LaMothe had always loved apparel and retail, however, a less-than-traditional career path for those with MBAs at the time.
Her first “real job” was at American Eagle. In college she was a sushi chef – “That’s a long story” – but when she went to NYU she realized that getting into fashion, apparel, and retail was the path for her, although there wasn’t a clear way to do it.
“I just hustled. I had an internship and jobs the entire time,” says LaMothe, who counted a long-term gig with IMG’s fashion team as one of her most eye-opening efforts. She got to every Fashion Week show for five years, she says, and that helped to fuel her before she ran a retail shop in Boston for a stretch. It quickly became the No.1 women’s apparel store in the city.
LaMothe took all that learning and got a job with Victoria’s Secret in 2011 – a company she spent five years with before starting Foray.
The women’s clothing giant was part of the athleisure revolution at the time and as LaMothe saw how acceptable it was for women to wear leggings and comfortable pants in more and more public scenarios, there was a spark. Victoria’s Secret, she says, may not get the credit it deserves as an incubator for talent and retail development.
“(Victoria’s Secret) was a talent machine,” says LaMothe. “Seeing the amount of detail and care in a garment… People think it’s just fluff, but we have control of supply chain worlds. We had first right-of-refusal (for materials). We were an innovation hub – lighter, faster, stronger.”
LaMothe, who was a competitive tennis player while growing up before an injury to her knee sidelined her from the sport permanently, looked to golf to help scratch her competitive inch. But before starting Foray she was having trouble finding something to wear.
She remembers playing at Bethpage’s Red Course for one of her first rounds and she went to a popular fast-fashion clothing chain to purchase khakis, because that’s what she thought she was supposed to wear. There wasn’t any stretch, they were cotton, and they certainly weren’t sporty. She felt like it was Halloween, and she was wearing a golf costume.
“One of the barriers to entry for women is they think the clothing sucked,” says LaMothe. “You’re not going to not exercise because you can’t find a pair of shoes you like. That doesn’t make sense.
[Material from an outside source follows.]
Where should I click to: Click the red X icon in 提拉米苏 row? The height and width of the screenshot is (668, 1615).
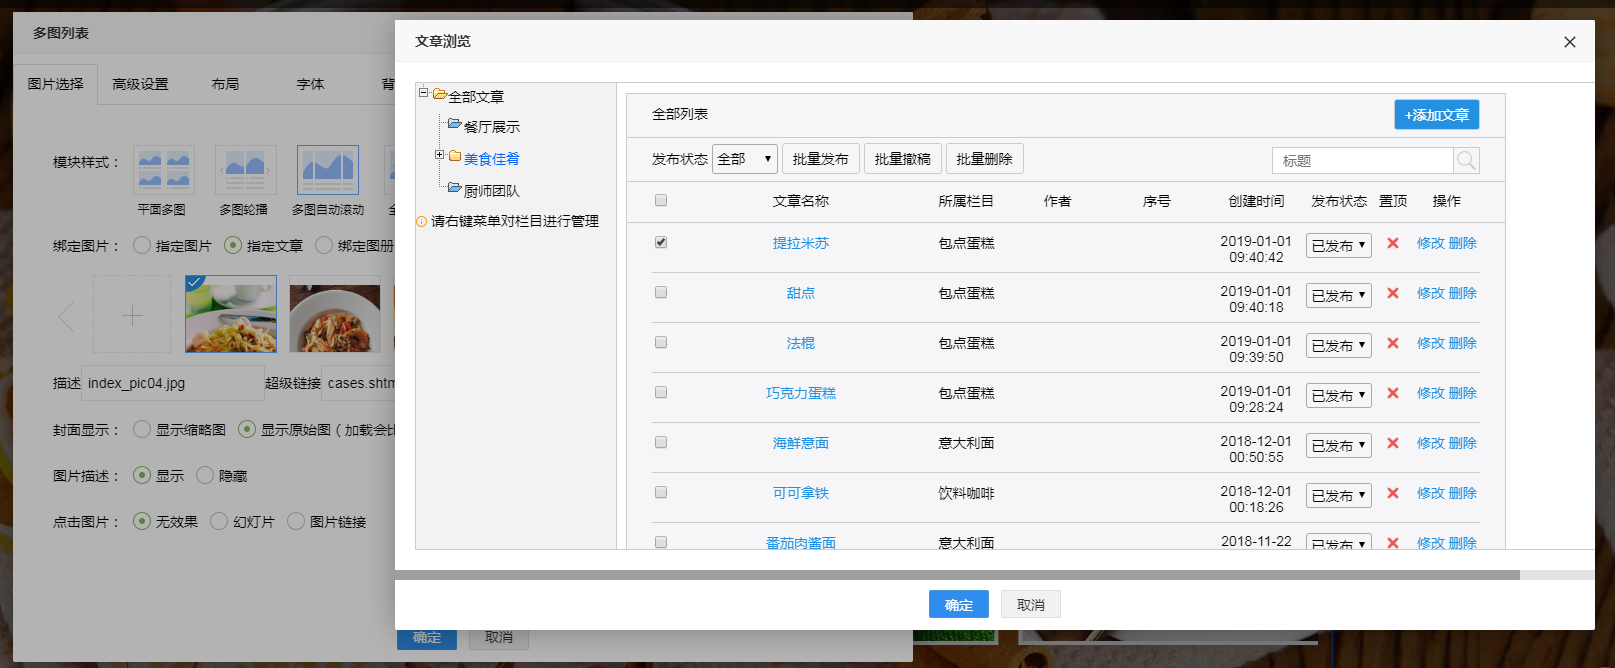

“Golf is one of those sports where it’s already very intimidating emotionally and physically. Standing on the tee as a beginner and not knowing what you’re doing is scary – so why would you have to worry about what you look like?”
Instead LaMothe – she now as a decent-size team, of which 90 percent are women – began a laser-like effort on pleasing this underserved female consumer. The rest is history.
There’s care and attention to detail, she says, as key pillars to the brand’s output. It’s worn on the LPGA Tour and at clubs across the country. She’s constantly striving for consistency in her garments and is continually searching for perfection. She reads every customer service email still. Foray donates to First Tee and Evan’s Scholars every year, too, as part of its effort to grow golf with young women. The Foray team prides itself on being good ‘makers’ but also really knowledgeable about its consumer.
And she still gets the pinch-me moments.
She played a Member-Guest the other week and was scoping the crowd only to find someone wearing a Foray shirt. It’s like a chef, she says, seeing someone enjoy their food.
“There’s so much time and energy into the recipe and picking the ingredients and have someone sit in front of a plate and say, ‘wow, this is amazing,’ is the ultimate,” says LaMothe. “To see someone enjoy it and be comfortable in it, it’s crazy surreal. It makes me proud.”